Третья трансформация, в некоторых отношениях самая болезненная, – это разрушение старых моделей социальных взаимоотношений, повлекшее за собой разрыв связей между поколениями, то есть между прошлым и настоящим. Это особенно хорошо видно на примере наиболее развитых капиталистических стран, где ценности абсолютного асоциального индивидуализма являются преобладающими как в официальных, так и в неофициальных идеологиях, хотя те, кто их придерживается, зачастую сожалеют об их социальных следствиях. Сходные тенденции, усиленные разрушением традиционных обществ и религий, а также крушением или саморазрушением общества, наблюдались и в странах “реального социализма”.

Такое общество, состоящее из сборища эгоцентричных, думающих только о своих собственных интересах индивидуалистов, которых в других условиях нельзя было бы объединить вместе, как раз и подразумевает теория капиталистической экономики. Еще с “эпохи революции” наблюдатели всех идеологических окрасок предсказывали разрушение старых социальных связей и следили за развитием этого процесса. Вспомним Коммунистический манифест: “Буржуазия <…> безжалостно разорвала разнородные феодальные связи, привязывавшие человека к своим «природным господам», и не оставила никаких других связей между людьми, кроме голой корысти”. Однако новое, революционное капиталистическое общество на практике функционировало несколько иначе.
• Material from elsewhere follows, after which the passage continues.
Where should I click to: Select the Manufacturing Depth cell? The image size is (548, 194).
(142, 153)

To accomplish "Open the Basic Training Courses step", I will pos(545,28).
На самом деле новое общество функционировало не благодаря массовому разрушению всего того, что оно унаследовало от старого общества, а благодаря избирательному приспособлению наследия прошлого для своих нужд. Нет никакой “социологической загадки” в готовности буржуазного общества “внедрить радикальный индивидуализм в экономику и разорвать все традиционные социальные отношения в этом процессе (т. е. там, где они ему мешали), в то же время избегая «радикального экспериментаторского индивидуализма» в культуре (а также в сфере поведения и морали)” (Bell, 1976, p. 18). Наиболее эффективным способом создания промышленной экономики, основанной на частном предпринимательстве, было сочетание ее с мотивациями, не имевшими ничего общего с логикой свободного рынка, например с протестантской этикой, воздержанием от немедленного вознаграждения, этикой тяжелого труда, семейным долгом и верой, но не с бунтом индивидуализма, отвергающего общественную мораль.

И все же Маркс и другие пророки разрушения старых ценностей и социальных связей были правы. Капитализм был долговременной и непрерывно революционизирующейся силой. По логике вещей он должен закончиться с разрушением тех частей докапиталистического прошлого, которые были полезными и даже ключевыми для его развития. Он должен закончиться, когда обрубит по меньшей мере один сук из тех, на которых сидит. Этот процесс начался с середины двадцатого столетия. Под влиянием небывалого экономического подъема “золотой эпохи” и последующих лет, вызвавших самые кардинальные социальные и культурные изменения в обществе со времен каменного века, этот сук начал трещать и ломаться. В конце двадцатого века впервые появилась возможность увидеть, каким может стать мир, в котором прошлое, включая прошлое, перешедшее в настоящее, утратило свою роль, а прежние сухопутные и морские карты, по которым люди поодиночке и коллективно ориентировались на своем жизненном пути, больше не дают представления ни о суше, по которой мы шагаем, ни о море, по которому мы плывем. Глядя на них, мы не в состоянии понять, куда может привести нас наше путешествие.

С такой ситуацией часть человечества столкнулась уже в конце двадцатого века, а большинству это предстоит в новом тысячелетии. К тому времени, возможно, станет понятнее, куда мы движемся. Сегодня мы можем оглянуться на путь, приведший нас сюда, что я и попытался сделать в настоящей книге. Мы не знаем, что именно будет формировать наше будущее, но я не смог преодолеть искушения поразмышлять над некоторыми его проблемами, поскольку они растут из обломков эпохи, которая только что завершилась. Будем надеяться, что нас ждет лучший мир, более справедливый и жизнеспособный. Старый век завершился не самым лучшим образом.